Pig Latin Translator

Translate English to Pig Latin and back. Handles consonant clusters, vowel-start words, and edge cases.

English Text
Pig Latin
Type English text above to translate to Pig Latin.

About Pig Latin

Pig Latin is a language game — more accurately, a phonological coding system — played primarily in English-speaking countries. Despite its name, it has nothing to do with Latin or pigs. The earliest documented reference to a similar game dates to the 1880s, when it was called "Hog Latin" or "Dog Latin." The name Pig Latin became widespread in the early 20th century and appears in American slang dictionaries from the 1920s.

The game is typically used by children as a form of secret language — a way of communicating in front of adults who might not immediately understand what is being said. It requires knowledge of English phonology (specifically, the distinction between consonants and vowels at the start of syllables) to use correctly, making it a surprisingly sophisticated game for young children.

The Rules in Detail

The core rule is straightforward: identify the initial consonant cluster (all consonants before the first vowel), move that cluster to the end of the word, and append the suffix "ay." If the word begins with a vowel, simply append "way." The challenge comes in edge cases. The digraph "qu" is traditionally treated as a single consonant unit, so "queen" becomes "eenquay" rather than "ueenqay." Words starting with "y" may treat "y" as a consonant ("yellow" → "ellowyay") or as a vowel, depending on the speaker's convention.

Capitalisation also requires careful handling. If the original word begins with a capital letter (indicating a proper noun or the start of a sentence), the Pig Latin result should also begin with a capital letter. So "Hello" becomes "Ellohay" not "elloHay."

Pig Latin in Media and Culture

Pig Latin has appeared in countless books, films, and television shows as a marker of childhood, nostalgia, or coded speech. It features in works by Mark Twain, appears in the original Our Gang comedies, and has been referenced in everything from The Simpsons to Pixar films. Online, Pig Latin generators are perennial novelty tools, and the language game enjoys periodic revivals on social media whenever someone wants to add a layer of playful obscurity to their posts.

Reverse Translation

Reversing Pig Latin is inherently ambiguous. The suffix "ay" tells you that consonants were moved, but it does not tell you how many. "Airpay" could be from "pair" (initial p) or "pair" with other interpretations. The reverse translator in this tool uses a heuristic: it tries to find consonant runs at the end of the word (before "ay"), then checks whether prepending them to the remainder produces a plausible English-looking result. It is reasonably accurate for common words but may fail on unusual vocabulary or ambiguous cases.

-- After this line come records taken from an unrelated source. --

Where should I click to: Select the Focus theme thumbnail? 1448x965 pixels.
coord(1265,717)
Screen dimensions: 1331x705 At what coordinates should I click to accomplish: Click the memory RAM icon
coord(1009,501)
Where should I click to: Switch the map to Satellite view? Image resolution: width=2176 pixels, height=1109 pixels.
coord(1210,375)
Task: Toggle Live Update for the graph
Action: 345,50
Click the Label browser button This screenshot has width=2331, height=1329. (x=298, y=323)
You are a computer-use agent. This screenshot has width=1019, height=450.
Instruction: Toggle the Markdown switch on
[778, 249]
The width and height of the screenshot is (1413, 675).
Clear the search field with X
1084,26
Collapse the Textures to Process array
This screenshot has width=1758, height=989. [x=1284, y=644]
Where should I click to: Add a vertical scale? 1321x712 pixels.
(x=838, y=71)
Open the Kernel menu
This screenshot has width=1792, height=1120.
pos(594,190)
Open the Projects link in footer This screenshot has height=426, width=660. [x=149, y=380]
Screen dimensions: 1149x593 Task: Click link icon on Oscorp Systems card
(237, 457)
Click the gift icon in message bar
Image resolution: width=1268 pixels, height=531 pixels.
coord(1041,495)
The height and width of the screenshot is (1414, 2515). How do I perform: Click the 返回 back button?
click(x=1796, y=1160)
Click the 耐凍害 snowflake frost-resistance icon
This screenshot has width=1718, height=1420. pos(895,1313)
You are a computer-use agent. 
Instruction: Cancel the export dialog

Frequently Asked Questions

Pig Latin is a language game where words are altered by moving the initial consonant cluster to the end and adding "ay". Words starting with vowels get "way" appended. It is used mainly by children as a playful secret code.
If a word begins with consonants, move all consonants before the first vowel to the end and add "ay" — "string" → "ingstray". If a word begins with a vowel, add "way" — "apple" → "appleway". Some variants use "ay" instead of "way" for vowel words.
"The" starts with the consonant cluster "th", so both consonants move to the end and "ay" is added: "the" → "ethay". Similarly "this" → "isthay", "there" → "erethay".
Partial reverse translation is possible: find the trailing "ay", remove it, and prepend the consonants before "ay" to the rest of the word. It is not 100% reliable because some Pig Latin forms are ambiguous, but this tool does its best with a heuristic approach.
Different Pig Latin conventions use different suffixes for vowel-starting words. The most common is "way" (apple → appleway), but "yay", "ay", and "hay" variants exist. This tool uses "way" for vowel-starting words and "ay" for consonant-starting words.